Data extract:
===
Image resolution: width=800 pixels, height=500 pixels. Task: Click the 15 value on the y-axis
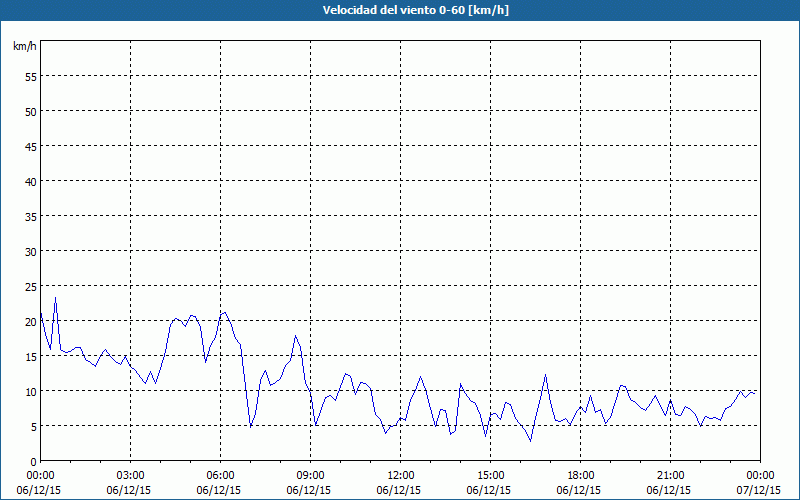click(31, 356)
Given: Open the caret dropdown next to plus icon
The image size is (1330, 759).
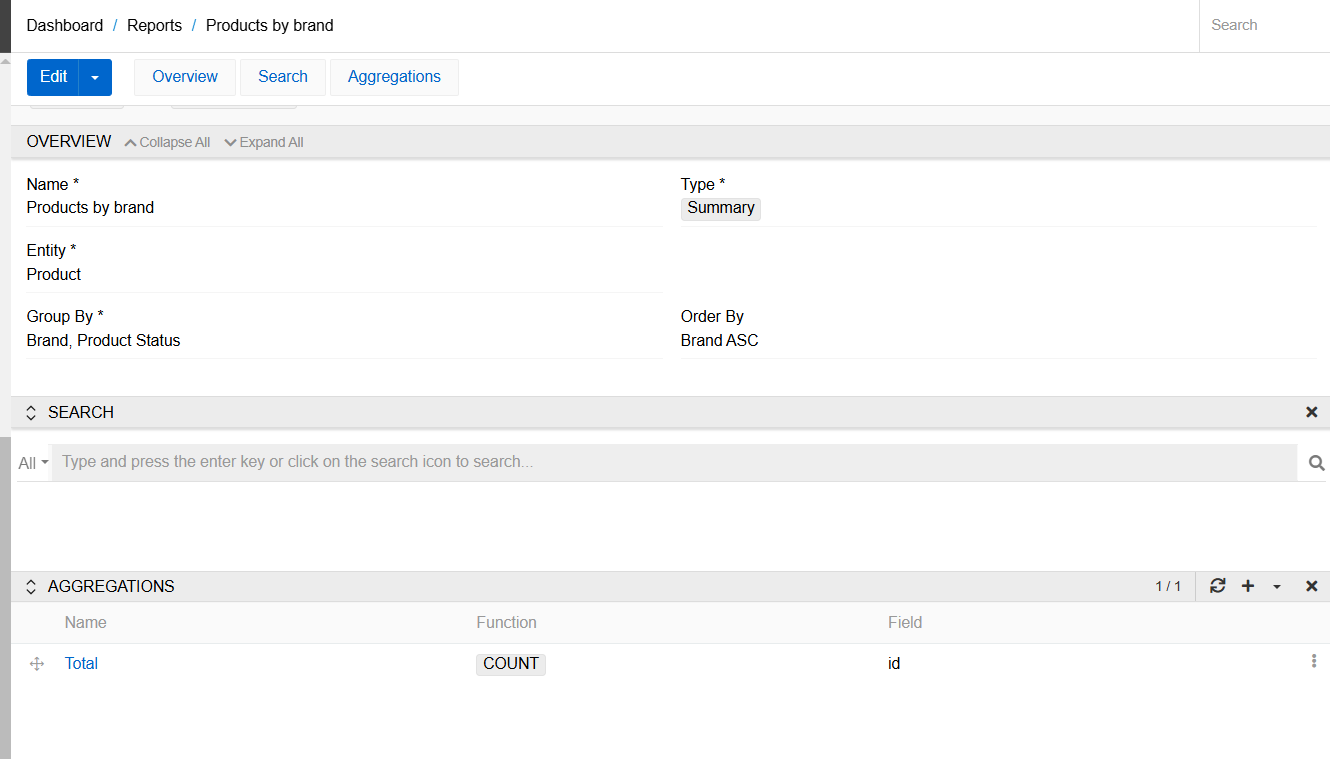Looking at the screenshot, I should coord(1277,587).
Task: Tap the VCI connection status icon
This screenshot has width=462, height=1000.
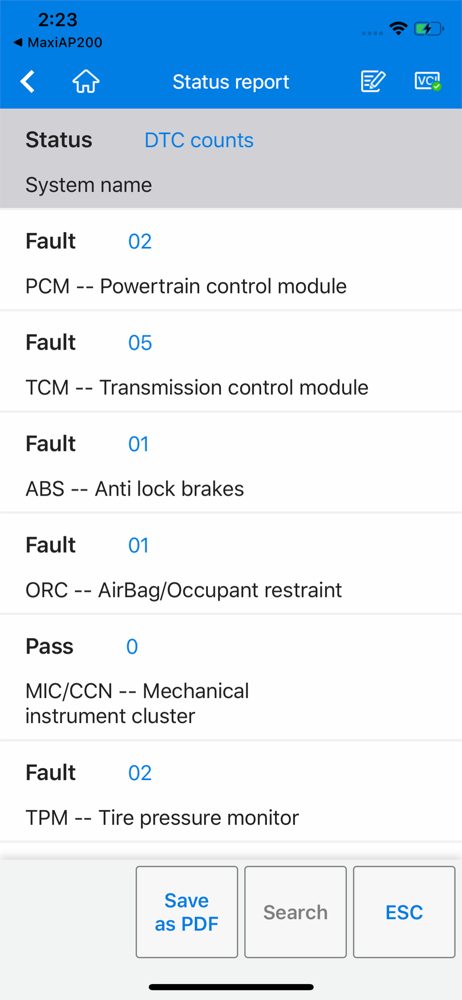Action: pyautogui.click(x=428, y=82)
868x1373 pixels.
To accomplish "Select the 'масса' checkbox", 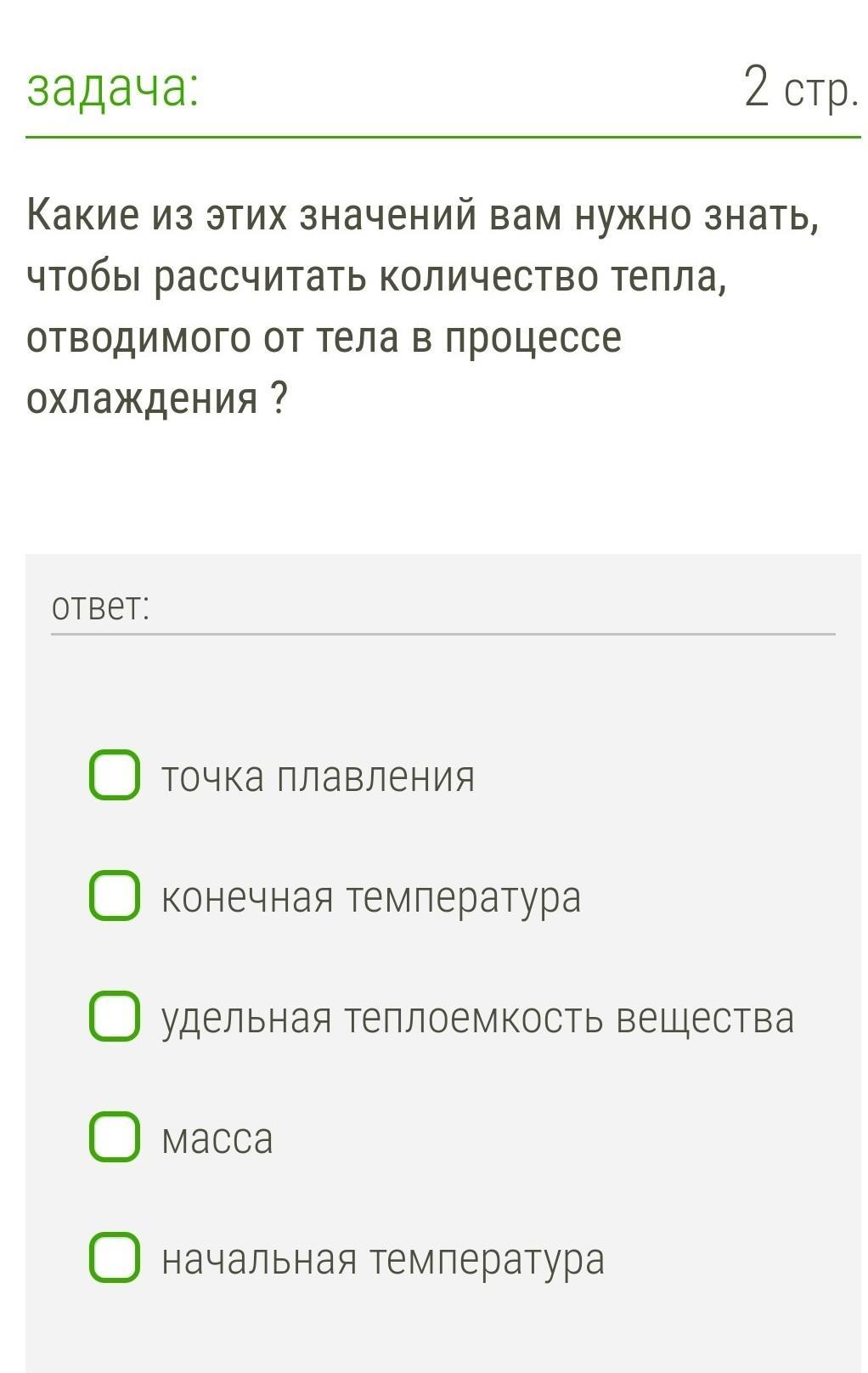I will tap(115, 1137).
===
How to complete this task: Show every line in the listing above that carries the word "icon".

Problem solution:
Given: Open the caret dropdown next to plus icon
Task: Tap the VCI connection status icon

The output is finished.